The pictures do not belong in the copy. Restate all of the records word for word.

(Beginning of Exercise data)

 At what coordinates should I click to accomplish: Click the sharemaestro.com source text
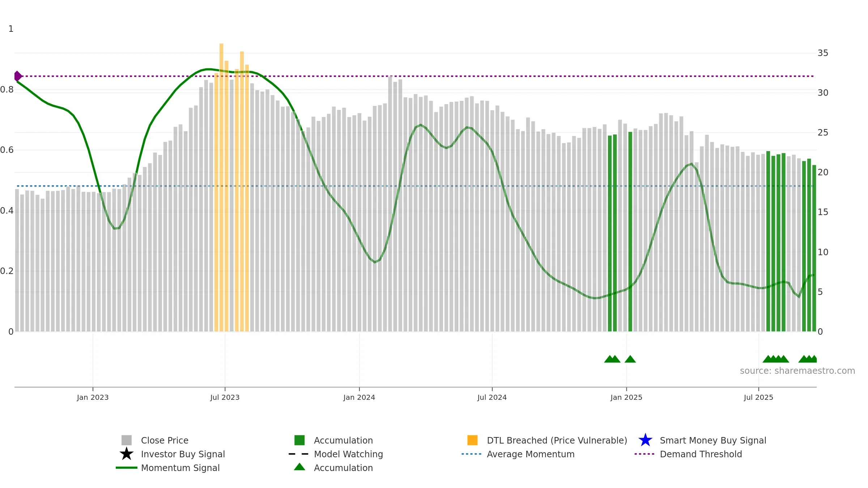point(797,371)
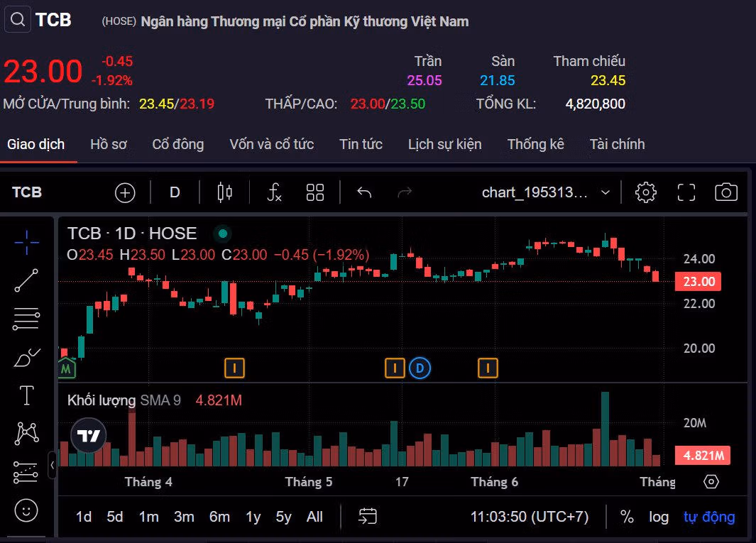Image resolution: width=756 pixels, height=543 pixels.
Task: Select the trend line drawing tool
Action: click(26, 280)
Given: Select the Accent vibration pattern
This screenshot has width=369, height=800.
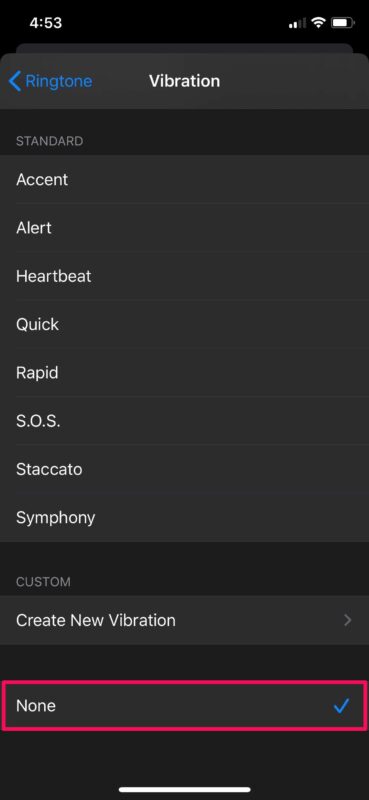Looking at the screenshot, I should (x=184, y=180).
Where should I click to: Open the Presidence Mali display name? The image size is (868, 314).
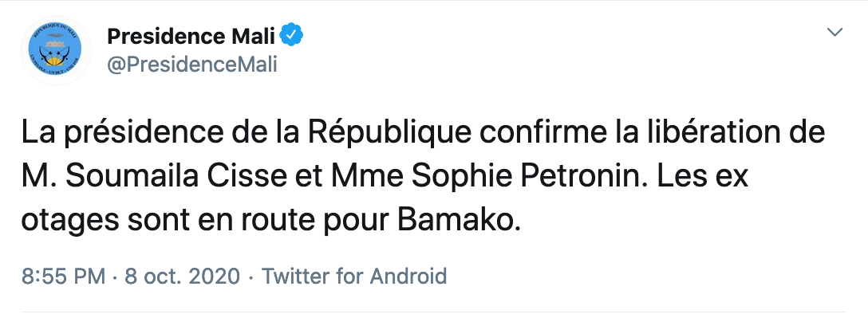191,37
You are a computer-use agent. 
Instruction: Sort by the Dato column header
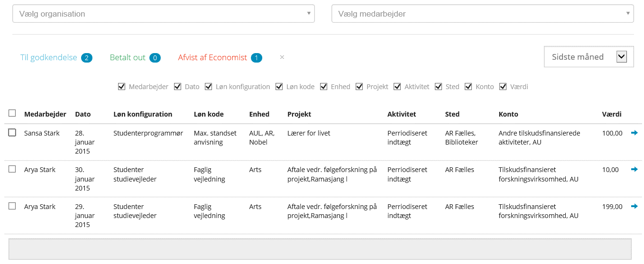tap(83, 114)
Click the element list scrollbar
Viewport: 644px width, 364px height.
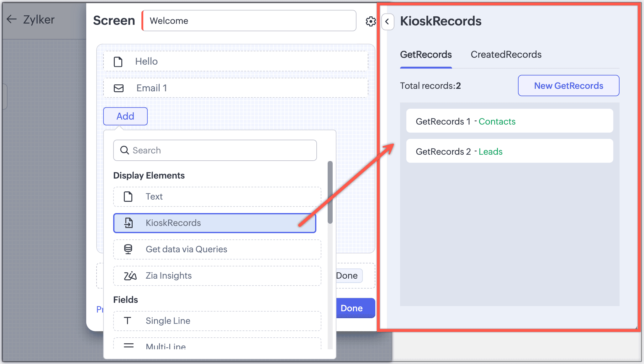click(x=330, y=192)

(End of Exercise data)

→ Reply
 At what coordinates should I click to accomplish: Click the sharemaestro.com source text
point(797,371)
Image resolution: width=756 pixels, height=543 pixels.
Task: Select the trend line drawing tool
Action: click(26, 280)
Given: Select the Accent vibration pattern
This screenshot has width=369, height=800.
Looking at the screenshot, I should (x=184, y=180).
Where should I click to: Open the Presidence Mali display name? The image size is (868, 314).
191,37
You are a computer-use agent. 
Instruction: Sort by the Dato column header
tap(83, 114)
Click the element list scrollbar
Viewport: 644px width, 364px height.
click(x=330, y=192)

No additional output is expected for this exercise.